Short task.
Convert every line of the entries below into a Markdown table with the columns Row and Line. Number each row in order, and leave out blank lines.

Data entries.
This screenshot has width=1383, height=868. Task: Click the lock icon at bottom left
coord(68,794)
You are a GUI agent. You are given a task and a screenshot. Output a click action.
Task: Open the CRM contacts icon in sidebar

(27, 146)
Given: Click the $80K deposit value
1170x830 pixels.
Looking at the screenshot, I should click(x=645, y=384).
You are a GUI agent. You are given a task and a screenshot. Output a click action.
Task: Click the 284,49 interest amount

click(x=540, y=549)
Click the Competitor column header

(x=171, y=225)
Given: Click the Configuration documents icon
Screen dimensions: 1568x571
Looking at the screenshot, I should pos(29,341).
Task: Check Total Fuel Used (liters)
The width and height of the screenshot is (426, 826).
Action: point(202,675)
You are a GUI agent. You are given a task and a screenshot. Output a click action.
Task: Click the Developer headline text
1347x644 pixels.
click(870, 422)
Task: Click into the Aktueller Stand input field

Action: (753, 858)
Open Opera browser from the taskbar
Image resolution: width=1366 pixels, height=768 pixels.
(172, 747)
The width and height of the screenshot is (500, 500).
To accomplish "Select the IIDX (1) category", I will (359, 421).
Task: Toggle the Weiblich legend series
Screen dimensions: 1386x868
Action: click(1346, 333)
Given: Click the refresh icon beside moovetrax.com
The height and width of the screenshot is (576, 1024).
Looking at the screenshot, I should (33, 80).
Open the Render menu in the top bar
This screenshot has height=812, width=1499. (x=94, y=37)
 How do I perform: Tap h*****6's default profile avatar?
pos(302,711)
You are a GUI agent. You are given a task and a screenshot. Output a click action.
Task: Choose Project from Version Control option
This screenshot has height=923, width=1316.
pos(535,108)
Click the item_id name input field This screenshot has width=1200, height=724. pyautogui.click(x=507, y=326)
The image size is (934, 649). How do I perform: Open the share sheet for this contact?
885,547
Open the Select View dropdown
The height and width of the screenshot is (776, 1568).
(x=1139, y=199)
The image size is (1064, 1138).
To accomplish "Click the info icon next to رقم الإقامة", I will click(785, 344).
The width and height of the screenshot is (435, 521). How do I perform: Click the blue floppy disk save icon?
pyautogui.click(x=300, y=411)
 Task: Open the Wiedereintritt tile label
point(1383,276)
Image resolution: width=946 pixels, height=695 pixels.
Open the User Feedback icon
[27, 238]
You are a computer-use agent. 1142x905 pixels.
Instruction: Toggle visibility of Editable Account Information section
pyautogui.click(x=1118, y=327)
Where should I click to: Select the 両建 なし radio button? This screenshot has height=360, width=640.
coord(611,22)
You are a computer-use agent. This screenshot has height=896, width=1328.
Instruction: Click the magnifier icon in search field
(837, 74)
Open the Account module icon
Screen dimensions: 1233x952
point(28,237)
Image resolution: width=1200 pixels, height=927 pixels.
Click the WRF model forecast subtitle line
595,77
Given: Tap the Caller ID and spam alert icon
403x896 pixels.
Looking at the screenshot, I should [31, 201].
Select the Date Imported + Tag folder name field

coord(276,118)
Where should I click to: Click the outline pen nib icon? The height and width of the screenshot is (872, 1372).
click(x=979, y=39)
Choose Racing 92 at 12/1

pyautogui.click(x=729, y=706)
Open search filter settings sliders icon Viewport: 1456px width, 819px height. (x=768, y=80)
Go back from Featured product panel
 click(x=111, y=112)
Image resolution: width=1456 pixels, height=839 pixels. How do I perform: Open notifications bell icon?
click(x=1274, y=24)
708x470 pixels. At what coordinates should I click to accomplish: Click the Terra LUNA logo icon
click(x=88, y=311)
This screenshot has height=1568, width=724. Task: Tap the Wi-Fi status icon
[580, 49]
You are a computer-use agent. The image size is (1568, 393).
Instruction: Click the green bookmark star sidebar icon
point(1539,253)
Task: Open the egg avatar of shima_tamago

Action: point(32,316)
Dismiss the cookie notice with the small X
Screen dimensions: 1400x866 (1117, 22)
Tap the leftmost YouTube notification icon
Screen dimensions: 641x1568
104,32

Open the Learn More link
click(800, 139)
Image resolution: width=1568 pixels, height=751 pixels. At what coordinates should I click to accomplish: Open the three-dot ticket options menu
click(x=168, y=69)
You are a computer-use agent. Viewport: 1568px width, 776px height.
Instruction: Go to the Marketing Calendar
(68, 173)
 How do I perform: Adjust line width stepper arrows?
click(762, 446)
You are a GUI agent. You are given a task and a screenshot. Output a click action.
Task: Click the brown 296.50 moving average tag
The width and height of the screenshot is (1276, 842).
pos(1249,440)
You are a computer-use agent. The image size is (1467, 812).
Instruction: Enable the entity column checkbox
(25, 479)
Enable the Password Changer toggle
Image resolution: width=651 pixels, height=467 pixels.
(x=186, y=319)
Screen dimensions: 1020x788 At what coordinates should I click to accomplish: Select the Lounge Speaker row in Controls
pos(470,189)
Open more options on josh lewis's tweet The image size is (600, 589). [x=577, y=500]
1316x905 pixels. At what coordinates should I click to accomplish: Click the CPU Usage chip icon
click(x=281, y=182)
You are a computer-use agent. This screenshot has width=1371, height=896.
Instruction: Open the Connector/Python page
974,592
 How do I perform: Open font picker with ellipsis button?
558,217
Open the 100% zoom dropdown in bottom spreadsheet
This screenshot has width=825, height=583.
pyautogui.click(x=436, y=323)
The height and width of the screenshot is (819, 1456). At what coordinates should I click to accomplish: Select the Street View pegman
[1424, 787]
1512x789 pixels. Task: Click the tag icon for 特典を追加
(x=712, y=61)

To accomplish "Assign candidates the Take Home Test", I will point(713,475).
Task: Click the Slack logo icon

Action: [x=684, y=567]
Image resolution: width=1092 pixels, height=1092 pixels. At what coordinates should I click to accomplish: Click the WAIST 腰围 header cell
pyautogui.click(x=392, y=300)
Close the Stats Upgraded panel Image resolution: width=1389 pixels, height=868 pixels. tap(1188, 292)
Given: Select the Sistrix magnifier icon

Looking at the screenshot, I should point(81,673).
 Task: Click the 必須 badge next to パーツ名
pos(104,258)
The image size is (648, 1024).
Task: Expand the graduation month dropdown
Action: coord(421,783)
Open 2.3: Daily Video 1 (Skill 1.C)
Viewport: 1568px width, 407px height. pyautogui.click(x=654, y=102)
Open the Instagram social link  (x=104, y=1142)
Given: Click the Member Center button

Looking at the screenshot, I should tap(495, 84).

Response to this task.
| Row | Line |
|---|---|
| 1 | This screenshot has width=1383, height=868. Task: Click the lock icon at bottom left |
| 2 | coord(68,794) |
| 3 | You are a GUI agent. You are given a task and a screenshot. Output a click action. |
| 4 | Task: Open the CRM contacts icon in sidebar |
| 5 | (27, 146) |
| 6 | Given: Click the $80K deposit value |
| 7 | 1170x830 pixels. |
| 8 | Looking at the screenshot, I should click(x=645, y=384). |
| 9 | You are a GUI agent. You are given a task and a screenshot. Output a click action. |
| 10 | Task: Click the 284,49 interest amount |
| 11 | click(x=540, y=549) |
| 12 | Click the Competitor column header |
| 13 | (x=171, y=225) |
| 14 | Given: Click the Configuration documents icon |
| 15 | Screen dimensions: 1568x571 |
| 16 | Looking at the screenshot, I should pos(29,341). |
| 17 | Task: Check Total Fuel Used (liters) |
| 18 | The width and height of the screenshot is (426, 826). |
| 19 | Action: point(202,675) |
| 20 | You are a GUI agent. You are given a task and a screenshot. Output a click action. |
| 21 | Task: Click the Developer headline text |
| 22 | 1347x644 pixels. |
| 23 | click(870, 422) |
| 24 | Task: Click into the Aktueller Stand input field |
| 25 | Action: (753, 858) |
| 26 | Open Opera browser from the taskbar |
| 27 | Image resolution: width=1366 pixels, height=768 pixels. |
| 28 | (172, 747) |
| 29 | The width and height of the screenshot is (500, 500). |
| 30 | To accomplish "Select the IIDX (1) category", I will (359, 421). |
| 31 | Task: Toggle the Weiblich legend series |
| 32 | Screen dimensions: 1386x868 |
| 33 | Action: click(1346, 333) |
| 34 | Given: Click the refresh icon beside moovetrax.com |
| 35 | The height and width of the screenshot is (576, 1024). |
| 36 | Looking at the screenshot, I should (33, 80). |
| 37 | Open the Render menu in the top bar |
| 38 | This screenshot has height=812, width=1499. (x=94, y=37) |
| 39 |  How do I perform: Tap h*****6's default profile avatar? |
| 40 | pos(302,711) |
| 41 | You are a GUI agent. You are given a task and a screenshot. Output a click action. |
| 42 | Task: Choose Project from Version Control option |
| 43 | This screenshot has height=923, width=1316. |
| 44 | pos(535,108) |
| 45 | Click the item_id name input field This screenshot has width=1200, height=724. pyautogui.click(x=507, y=326) |
| 46 | The image size is (934, 649). How do I perform: Open the share sheet for this contact? |
| 47 | 885,547 |
| 48 | Open the Select View dropdown |
| 49 | The height and width of the screenshot is (776, 1568). |
| 50 | (x=1139, y=199) |
| 51 | The image size is (1064, 1138). |
| 52 | To accomplish "Click the info icon next to رقم الإقامة", I will click(785, 344). |
| 53 | The width and height of the screenshot is (435, 521). How do I perform: Click the blue floppy disk save icon? |
| 54 | pyautogui.click(x=300, y=411) |
| 55 |  Task: Open the Wiedereintritt tile label |
| 56 | point(1383,276) |
| 57 | Image resolution: width=946 pixels, height=695 pixels. |
| 58 | Open the User Feedback icon |
| 59 | [27, 238] |
| 60 | You are a computer-use agent. 1142x905 pixels. |
| 61 | Instruction: Toggle visibility of Editable Account Information section |
| 62 | pyautogui.click(x=1118, y=327) |
| 63 | Where should I click to: Select the 両建 なし radio button? This screenshot has height=360, width=640. |
| 64 | coord(611,22) |
| 65 | You are a computer-use agent. This screenshot has height=896, width=1328. |
| 66 | Instruction: Click the magnifier icon in search field |
| 67 | (837, 74) |
| 68 | Open the Account module icon |
| 69 | Screen dimensions: 1233x952 |
| 70 | point(28,237) |
| 71 | Image resolution: width=1200 pixels, height=927 pixels. |
| 72 | Click the WRF model forecast subtitle line |
| 73 | 595,77 |
| 74 | Given: Tap the Caller ID and spam alert icon |
| 75 | 403x896 pixels. |
| 76 | Looking at the screenshot, I should [31, 201]. |
| 77 | Select the Date Imported + Tag folder name field |
| 78 | coord(276,118) |
| 79 | Where should I click to: Click the outline pen nib icon? The height and width of the screenshot is (872, 1372). |
| 80 | click(x=979, y=39) |
| 81 | Choose Racing 92 at 12/1 |
| 82 | pyautogui.click(x=729, y=706) |
| 83 | Open search filter settings sliders icon Viewport: 1456px width, 819px height. (x=768, y=80) |
| 84 | Go back from Featured product panel |
| 85 |  click(x=111, y=112) |
| 86 | Image resolution: width=1456 pixels, height=839 pixels. How do I perform: Open notifications bell icon? |
| 87 | click(x=1274, y=24) |
| 88 | 708x470 pixels. At what coordinates should I click to accomplish: Click the Terra LUNA logo icon |
| 89 | click(x=88, y=311) |
| 90 | This screenshot has height=1568, width=724. Task: Tap the Wi-Fi status icon |
| 91 | [580, 49] |
| 92 | You are a computer-use agent. The image size is (1568, 393). |
| 93 | Instruction: Click the green bookmark star sidebar icon |
| 94 | point(1539,253) |
| 95 | Task: Open the egg avatar of shima_tamago |
| 96 | Action: point(32,316) |
| 97 | Dismiss the cookie notice with the small X |
| 98 | Screen dimensions: 1400x866 (1117, 22) |
| 99 | Tap the leftmost YouTube notification icon |
| 100 | Screen dimensions: 641x1568 |
| 101 | 104,32 |
| 102 | Open the Learn More link |
| 103 | click(800, 139) |
| 104 | Image resolution: width=1568 pixels, height=751 pixels. At what coordinates should I click to accomplish: Open the three-dot ticket options menu |
| 105 | click(x=168, y=69) |
| 106 | You are a computer-use agent. Viewport: 1568px width, 776px height. |
| 107 | Instruction: Go to the Marketing Calendar |
| 108 | (68, 173) |
| 109 |  How do I perform: Adjust line width stepper arrows? |
| 110 | click(762, 446) |
| 111 | You are a GUI agent. You are given a task and a screenshot. Output a click action. |
| 112 | Task: Click the brown 296.50 moving average tag |
| 113 | The width and height of the screenshot is (1276, 842). |
| 114 | pos(1249,440) |
| 115 | You are a computer-use agent. The image size is (1467, 812). |
| 116 | Instruction: Enable the entity column checkbox |
| 117 | (25, 479) |
| 118 | Enable the Password Changer toggle |
| 119 | Image resolution: width=651 pixels, height=467 pixels. |
| 120 | (x=186, y=319) |
| 121 | Screen dimensions: 1020x788 At what coordinates should I click to accomplish: Select the Lounge Speaker row in Controls |
| 122 | pos(470,189) |
| 123 | Open more options on josh lewis's tweet The image size is (600, 589). [x=577, y=500] |
| 124 | 1316x905 pixels. At what coordinates should I click to accomplish: Click the CPU Usage chip icon |
| 125 | click(x=281, y=182) |
| 126 | You are a computer-use agent. This screenshot has width=1371, height=896. |
| 127 | Instruction: Open the Connector/Python page |
| 128 | 974,592 |
| 129 |  How do I perform: Open font picker with ellipsis button? |
| 130 | 558,217 |
| 131 | Open the 100% zoom dropdown in bottom spreadsheet |
| 132 | This screenshot has width=825, height=583. |
| 133 | pyautogui.click(x=436, y=323) |
| 134 | The height and width of the screenshot is (819, 1456). At what coordinates should I click to accomplish: Select the Street View pegman |
| 135 | [1424, 787] |
| 136 | 1512x789 pixels. Task: Click the tag icon for 特典を追加 |
| 137 | (x=712, y=61) |
| 138 | To accomplish "Assign candidates the Take Home Test", I will point(713,475). |
| 139 | Task: Click the Slack logo icon |
| 140 | Action: [x=684, y=567] |
| 141 | Image resolution: width=1092 pixels, height=1092 pixels. At what coordinates should I click to accomplish: Click the WAIST 腰围 header cell |
| 142 | pyautogui.click(x=392, y=300) |
| 143 | Close the Stats Upgraded panel Image resolution: width=1389 pixels, height=868 pixels. tap(1188, 292) |
| 144 | Given: Select the Sistrix magnifier icon |
| 145 | Looking at the screenshot, I should point(81,673). |
| 146 |  Task: Click the 必須 badge next to パーツ名 |
| 147 | pos(104,258) |
| 148 | The image size is (648, 1024). |
| 149 | Task: Expand the graduation month dropdown |
| 150 | Action: coord(421,783) |
| 151 | Open 2.3: Daily Video 1 (Skill 1.C) |
| 152 | Viewport: 1568px width, 407px height. pyautogui.click(x=654, y=102) |
| 153 | Open the Instagram social link  (x=104, y=1142) |
| 154 | Given: Click the Member Center button |
| 155 | Looking at the screenshot, I should tap(495, 84). |